That said, C# 5.0 has a new feature that looks relatively specialized. In fact, it has only one purpose. However, it’s an important purpose.

Asynchronous Programming

The most significant new feature in C# 5.0 is support for asynchronous programming. .NET has always offered asynchronous APIs (i.e., ones that do not wait for the operation they perform to finish before returning). Asynchrony is particularly important with input/output (I/O) operations, which can take a long time and often don’t require any active involvement from the CPU except at the start and end of an operation. Simple, synchronous APIs that do not return until the operation completes can be inefficient. They tie up a thread while waiting, which can cause suboptimal performance in servers, and they’re also unhelpful in client-side code, where they can make a user interface unresponsive.

The problem with the more efficient and flexible asynchronous APIs has always been that they are considerably harder to use than their synchronous counterparts. But now, if an asynchronous API conforms to a certain pattern, you can write C# code that looks almost as simple as the synchronous alternative would.

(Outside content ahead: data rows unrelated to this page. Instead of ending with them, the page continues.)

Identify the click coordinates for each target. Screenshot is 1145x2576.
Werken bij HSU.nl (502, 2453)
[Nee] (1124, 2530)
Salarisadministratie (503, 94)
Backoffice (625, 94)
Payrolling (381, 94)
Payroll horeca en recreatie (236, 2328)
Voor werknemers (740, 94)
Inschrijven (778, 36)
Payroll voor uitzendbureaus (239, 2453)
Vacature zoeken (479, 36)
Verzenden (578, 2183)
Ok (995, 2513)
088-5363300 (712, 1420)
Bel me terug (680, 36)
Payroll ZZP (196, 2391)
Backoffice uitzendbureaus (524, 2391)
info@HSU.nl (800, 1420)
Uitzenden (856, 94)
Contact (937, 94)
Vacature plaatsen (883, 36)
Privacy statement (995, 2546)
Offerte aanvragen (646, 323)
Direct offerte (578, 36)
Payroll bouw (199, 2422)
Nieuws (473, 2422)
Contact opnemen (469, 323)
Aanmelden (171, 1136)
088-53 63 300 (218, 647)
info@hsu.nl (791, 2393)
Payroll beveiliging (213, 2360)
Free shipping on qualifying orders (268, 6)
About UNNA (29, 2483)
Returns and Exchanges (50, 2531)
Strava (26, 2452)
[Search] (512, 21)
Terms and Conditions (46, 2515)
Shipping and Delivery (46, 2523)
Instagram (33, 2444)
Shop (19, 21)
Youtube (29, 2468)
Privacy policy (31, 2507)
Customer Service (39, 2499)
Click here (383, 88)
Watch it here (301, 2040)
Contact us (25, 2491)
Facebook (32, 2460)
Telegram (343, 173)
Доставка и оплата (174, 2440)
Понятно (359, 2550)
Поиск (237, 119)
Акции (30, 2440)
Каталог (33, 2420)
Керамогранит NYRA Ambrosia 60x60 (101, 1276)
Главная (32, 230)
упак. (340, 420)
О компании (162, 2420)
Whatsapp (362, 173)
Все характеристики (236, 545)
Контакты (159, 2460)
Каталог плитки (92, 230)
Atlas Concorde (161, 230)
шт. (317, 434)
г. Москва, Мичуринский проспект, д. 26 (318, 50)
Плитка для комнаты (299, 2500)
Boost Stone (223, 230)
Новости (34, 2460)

Although asynchronous support is a rather specialized aspect of C#, it’s still fairly adaptable. It can use the Task Parallel Library (TPL) introduced in .NET 4.0, but the same language feature also works with the new asynchronous mechanisms in WinRT (the API for writing the new style of application introduced in Windows 8). And if you want to write your own custom asynchronous mechanisms, you can arrange for these to be consumable by the native asynchronous features of the C# language.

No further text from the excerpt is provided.